L’incidence des troubles de la conduction AV après TAVI dépend également du modèle de valve implanté. Celle-ci est en principe plus élevée pour les prothèses valvulaires auto-expansibles par rapport aux modèles expansibles par ballonnet. La taille de l’anneau de la valve aortique par rapport au diamètre de la prothèse valvulaire joue également un rôle, en plus de la profondeur d’implantation.
Les troubles de la conduction auriculo-ventriculaire surviennent généralement pendant ou peu de temps après l’implantation de la valve, mais peuvent également survenir quelques jours après le TAVI [8]. Ce dernier point rend la prise en charge de ces patients difficile et fait qu’après un TAVI, l’indication d’implantation d’un stimulateur cardiaque est beaucoup plus libérale qu’après un ACE chirurgical.
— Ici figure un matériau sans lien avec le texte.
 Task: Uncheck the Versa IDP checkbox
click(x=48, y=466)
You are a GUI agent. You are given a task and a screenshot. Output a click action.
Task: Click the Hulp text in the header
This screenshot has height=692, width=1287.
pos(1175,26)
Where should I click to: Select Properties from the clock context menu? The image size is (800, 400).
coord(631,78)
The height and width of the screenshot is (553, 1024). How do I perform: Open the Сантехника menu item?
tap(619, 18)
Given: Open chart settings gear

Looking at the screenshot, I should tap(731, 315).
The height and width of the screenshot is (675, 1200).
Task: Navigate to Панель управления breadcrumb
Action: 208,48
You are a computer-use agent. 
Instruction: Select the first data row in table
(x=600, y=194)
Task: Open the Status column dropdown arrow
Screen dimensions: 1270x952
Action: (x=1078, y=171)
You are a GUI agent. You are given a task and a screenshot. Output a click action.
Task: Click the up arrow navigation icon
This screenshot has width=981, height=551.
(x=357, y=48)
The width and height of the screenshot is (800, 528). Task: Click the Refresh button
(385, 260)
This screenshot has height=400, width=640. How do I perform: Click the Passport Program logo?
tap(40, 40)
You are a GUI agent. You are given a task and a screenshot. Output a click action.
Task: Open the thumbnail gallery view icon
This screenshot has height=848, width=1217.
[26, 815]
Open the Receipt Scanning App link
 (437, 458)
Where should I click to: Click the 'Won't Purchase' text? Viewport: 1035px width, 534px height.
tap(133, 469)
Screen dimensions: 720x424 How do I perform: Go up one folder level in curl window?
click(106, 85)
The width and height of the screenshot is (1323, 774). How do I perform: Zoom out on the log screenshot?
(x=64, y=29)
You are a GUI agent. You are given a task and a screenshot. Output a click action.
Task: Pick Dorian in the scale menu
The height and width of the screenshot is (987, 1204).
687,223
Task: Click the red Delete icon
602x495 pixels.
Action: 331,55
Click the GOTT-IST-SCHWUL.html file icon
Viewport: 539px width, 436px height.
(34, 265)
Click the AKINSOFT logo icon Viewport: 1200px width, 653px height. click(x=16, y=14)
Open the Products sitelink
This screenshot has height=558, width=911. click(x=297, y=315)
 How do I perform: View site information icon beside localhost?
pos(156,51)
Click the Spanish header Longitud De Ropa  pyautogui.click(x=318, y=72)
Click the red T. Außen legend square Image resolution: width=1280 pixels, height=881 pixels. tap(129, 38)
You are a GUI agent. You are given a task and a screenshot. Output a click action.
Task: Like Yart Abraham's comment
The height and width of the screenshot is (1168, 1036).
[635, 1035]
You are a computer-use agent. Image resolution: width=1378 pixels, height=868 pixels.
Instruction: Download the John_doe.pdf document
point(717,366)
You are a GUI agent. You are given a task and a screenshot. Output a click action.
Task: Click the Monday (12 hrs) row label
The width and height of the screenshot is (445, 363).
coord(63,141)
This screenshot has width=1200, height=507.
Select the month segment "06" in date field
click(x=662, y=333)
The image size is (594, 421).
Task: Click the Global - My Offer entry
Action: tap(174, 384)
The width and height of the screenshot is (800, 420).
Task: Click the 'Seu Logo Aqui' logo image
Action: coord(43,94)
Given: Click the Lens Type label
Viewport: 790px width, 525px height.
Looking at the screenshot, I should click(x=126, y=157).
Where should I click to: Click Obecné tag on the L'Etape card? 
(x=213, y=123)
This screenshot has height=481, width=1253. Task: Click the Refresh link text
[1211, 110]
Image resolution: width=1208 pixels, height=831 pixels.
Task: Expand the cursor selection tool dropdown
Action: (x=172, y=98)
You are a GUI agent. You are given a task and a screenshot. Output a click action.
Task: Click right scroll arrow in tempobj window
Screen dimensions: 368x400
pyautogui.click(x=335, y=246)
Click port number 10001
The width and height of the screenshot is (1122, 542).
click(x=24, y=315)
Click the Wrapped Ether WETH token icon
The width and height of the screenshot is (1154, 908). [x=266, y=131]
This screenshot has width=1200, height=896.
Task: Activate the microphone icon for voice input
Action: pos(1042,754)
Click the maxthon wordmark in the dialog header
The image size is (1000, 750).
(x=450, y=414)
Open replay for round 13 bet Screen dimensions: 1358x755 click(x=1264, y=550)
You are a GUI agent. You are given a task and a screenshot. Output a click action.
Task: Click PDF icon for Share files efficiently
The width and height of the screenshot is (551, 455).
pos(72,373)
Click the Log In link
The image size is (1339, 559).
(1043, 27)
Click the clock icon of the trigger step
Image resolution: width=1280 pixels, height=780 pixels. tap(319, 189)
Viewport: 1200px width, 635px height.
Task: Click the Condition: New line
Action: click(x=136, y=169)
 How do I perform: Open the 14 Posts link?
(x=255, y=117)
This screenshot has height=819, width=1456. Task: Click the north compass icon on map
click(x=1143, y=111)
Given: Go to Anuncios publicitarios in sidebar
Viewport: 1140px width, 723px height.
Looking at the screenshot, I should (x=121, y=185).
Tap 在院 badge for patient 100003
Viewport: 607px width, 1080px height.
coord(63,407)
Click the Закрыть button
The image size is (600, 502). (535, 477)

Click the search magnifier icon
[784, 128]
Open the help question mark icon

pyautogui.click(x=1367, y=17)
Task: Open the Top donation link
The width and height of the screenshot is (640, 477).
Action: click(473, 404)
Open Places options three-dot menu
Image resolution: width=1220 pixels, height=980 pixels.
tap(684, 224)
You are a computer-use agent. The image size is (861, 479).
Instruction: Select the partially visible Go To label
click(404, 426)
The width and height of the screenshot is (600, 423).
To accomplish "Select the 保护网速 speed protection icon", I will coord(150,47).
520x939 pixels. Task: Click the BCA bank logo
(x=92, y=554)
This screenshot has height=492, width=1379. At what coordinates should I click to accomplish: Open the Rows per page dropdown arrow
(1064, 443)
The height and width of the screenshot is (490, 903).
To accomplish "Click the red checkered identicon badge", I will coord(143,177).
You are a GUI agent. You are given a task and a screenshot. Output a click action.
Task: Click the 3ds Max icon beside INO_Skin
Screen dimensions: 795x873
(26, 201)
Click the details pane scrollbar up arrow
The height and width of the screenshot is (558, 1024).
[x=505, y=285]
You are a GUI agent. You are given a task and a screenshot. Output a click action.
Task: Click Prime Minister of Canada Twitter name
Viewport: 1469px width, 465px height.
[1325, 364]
En revanche, après un ACE chirurgical, on attend jusqu’à une semaine en cas de bloc AV complet et on n’implante un stimulateur que si le bloc AV ne se rétablit pas.
L’incidence d’un bloc de branche gauche après un EAE chirurgical est de 3-4% et l’incidence d’un bloc AV complet persistant nécessitant un stimulateur cardiaque est de 3-12% [8,9]. En revanche, l’incidence du bloc de branche gauche après TAVI est de 18-65% pour les prothèses valvulaires auto-expansibles et de 4-30% pour les prothèses valvulaires expansibles par ballonnet [10]. Un stimulateur cardiaque est réimplanté chez 25-28% des patients ayant subi un TAVI avec une prothèse valvulaire auto-expansible et chez 5-7% des patients ayant subi une prothèse valvulaire expansible par ballonnet [10].
On peut supposer intuitivement qu’un bloc de branche gauche complet est de mauvais pronostic en raison de la dyssynchronie ventriculaire associée, en particulier en présence d’une fonction ventriculaire gauche réduite. De même, en cas de bloc de branche gauche iatrogène récent, il existe un risque de progression du trouble de la conduction AV jusqu’à un bloc AV complet.
Dans une méta-analyse, Regueiro et al. un taux plus élevé d’implantation de stimulateur cardiaque chez les patients présentant un nouveau bloc de branche gauche après TAVI (RR 2,18 ; IC 95%, 1,28-3,70 ; p<0,01), une mortalité cardiaque plus élevée (RR 1,39, IC 95%, 1,04-1,86, p=0,03) et un effet négatif sur la fonction de pompage ventriculaire gauche dans la première année après TAVI par rapport aux patients sans nouveau bloc de branche gauche. [11]. Cependant, les données sont contradictoires à cet égard : une autre méta-analyse, par exemple, n’a pas démontré d’augmentation de la mortalité chez les patients présentant un nouveau bloc de branche gauche après TAVI [12].
La mise en place d’un stimulateur cardiaque chez le bon patient au bon moment après un TAVI reste un défi clinique difficile à relever.